There was a similar pattern for the proportions classified as having a good outcome. Overall, the upper limit of the 95% CI for the difference was 9.4%, although the upper limits of the 95% CI for the differences in Dijon and Florence were high: 21.9% and 23.1%, respectively. This means that the modified RS score of 0 may classify considerably more respondents as having good outcome than the 2-simple-questions method. Nevertheless, the patterns of outcome identified in this way are broadly similar to previous cross-national studies of stroke10 11 in which poorer outcomes have been reported in Eastern European countries, and in the United Kingdom, compared with other Western European countries.
There are a number of potential limitations to the study, which must be taken into consideration when interpreting the outcomes presented here. First, variations in data collection methods adopted across centers for 3-month follow-up data (face-to-face interviews, telephone interviews, and postal survey) might constitute a methodological limitation. On the one hand, data collection of BI scores by telephone interview has been shown to have high validity compared with face-to-face assessment.16 On the other hand, reporting of subjective health status using the Short Form (SF)-36 is affected by the data collection method. A study comparing postal and telephone administration of the SF-36 found that health ratings were poorer and chronic illness more frequently reported in postal responses.17 Thus, we acknowledge the possibility that different data collection methods might produce different results, with more subjective assessments (general health status rather than ability to perform specific task) perhaps more liable to collection method influence. Allowing centers to use their own preferred method of data collection in this study was not ideal but was necessary to encourage the participation of all centers, including some centers in eastern Europe with limited resources. It is also a pragmatic approach to data collection that will be required should such outcome measures be used in routine practice in the future. A further limitation, as acknowledged above, relates to the small sample size of 1 center in particular, Menorca, which resulted in wide confidence intervals.
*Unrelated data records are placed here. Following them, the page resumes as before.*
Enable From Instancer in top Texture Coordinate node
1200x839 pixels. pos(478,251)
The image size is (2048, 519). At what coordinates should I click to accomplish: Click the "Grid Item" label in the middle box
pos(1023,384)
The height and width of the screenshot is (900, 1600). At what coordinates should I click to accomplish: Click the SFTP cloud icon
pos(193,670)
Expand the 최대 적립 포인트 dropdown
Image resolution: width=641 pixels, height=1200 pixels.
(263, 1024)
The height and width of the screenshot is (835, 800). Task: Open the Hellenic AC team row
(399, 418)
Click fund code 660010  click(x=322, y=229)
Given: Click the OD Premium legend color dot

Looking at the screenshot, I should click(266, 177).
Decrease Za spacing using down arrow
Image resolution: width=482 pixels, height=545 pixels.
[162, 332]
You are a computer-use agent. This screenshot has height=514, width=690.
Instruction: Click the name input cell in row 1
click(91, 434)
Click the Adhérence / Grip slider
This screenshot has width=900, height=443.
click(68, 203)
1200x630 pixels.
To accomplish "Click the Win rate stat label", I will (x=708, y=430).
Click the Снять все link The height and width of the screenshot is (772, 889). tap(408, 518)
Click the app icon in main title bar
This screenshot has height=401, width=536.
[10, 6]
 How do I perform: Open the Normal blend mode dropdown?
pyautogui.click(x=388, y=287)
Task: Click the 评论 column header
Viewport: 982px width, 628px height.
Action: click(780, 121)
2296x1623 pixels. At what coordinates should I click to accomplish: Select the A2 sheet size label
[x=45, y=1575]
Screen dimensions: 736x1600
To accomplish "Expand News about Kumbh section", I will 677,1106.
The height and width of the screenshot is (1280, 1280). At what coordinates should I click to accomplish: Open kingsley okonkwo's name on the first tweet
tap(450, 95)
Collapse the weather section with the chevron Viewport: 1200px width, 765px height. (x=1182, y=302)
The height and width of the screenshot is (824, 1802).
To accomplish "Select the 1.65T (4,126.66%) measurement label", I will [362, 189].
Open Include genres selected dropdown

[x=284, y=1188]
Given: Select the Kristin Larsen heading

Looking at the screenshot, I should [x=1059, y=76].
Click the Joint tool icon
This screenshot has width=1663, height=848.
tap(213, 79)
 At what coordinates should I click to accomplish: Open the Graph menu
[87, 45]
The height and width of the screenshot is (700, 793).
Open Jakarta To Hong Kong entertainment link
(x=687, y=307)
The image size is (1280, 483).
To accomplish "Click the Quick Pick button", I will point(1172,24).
Other factors should be considered when differences in outcome across centers are interpreted. Because variations in case mix have an impact on outcomes and their interpretation, statistical correction for confounding variables is essential.18 In this study, outcome as measured by the 2 simple questions was adjusted for by using variables appropriate to the clinical condition being investigated. Nevertheless, some case-mix variation might remain unmeasured, which could account for different outcomes across centers.19 Social class data were not collected in the study, because this information is difficult to standardize across countries, especially in the elderly. However, social class might be associated with expectations of recovery20 and uptake of support services.21
Another caveat relates to the quality of the questionnaire translations from English into the local languages. In the field of cross-national quality-of-life measurement, it has been proposed that, at the very least, correct instrument translation requires forward-backward translation, as well as a test of psychometric criteria on appropriate subjects.22 Such development work was beyond the resources of this project, as well as those of the IST. The 2 simple questions were therefore translated by local study coordinators following discussions at initial project meetings attended by all participants. We were unable to monitor the quality of the translation used in each center, although it was assumed that the questions were conceptually and semantically unproblematic. This assumption may well be unfounded: the meaning of "complete recovery" in particular may be open to different interpretations. This should also be taken into consideration when interpreting differences between the 2-simple-questions scores and modified RS scores, as well as differences in 2-simple-questions outcome across centers.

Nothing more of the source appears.